[Stored data]
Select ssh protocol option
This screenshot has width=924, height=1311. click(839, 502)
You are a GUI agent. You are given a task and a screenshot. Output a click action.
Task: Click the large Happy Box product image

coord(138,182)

* [Exercise goal]
Repeat exactly, and only, the lines of the records above, starting with the line that contains "You are a GUI" and ending with the final line, both included.

* [Written answer]
You are a GUI agent. You are given a task and a screenshot. Output a click action.
Task: Click the large Happy Box product image

coord(138,182)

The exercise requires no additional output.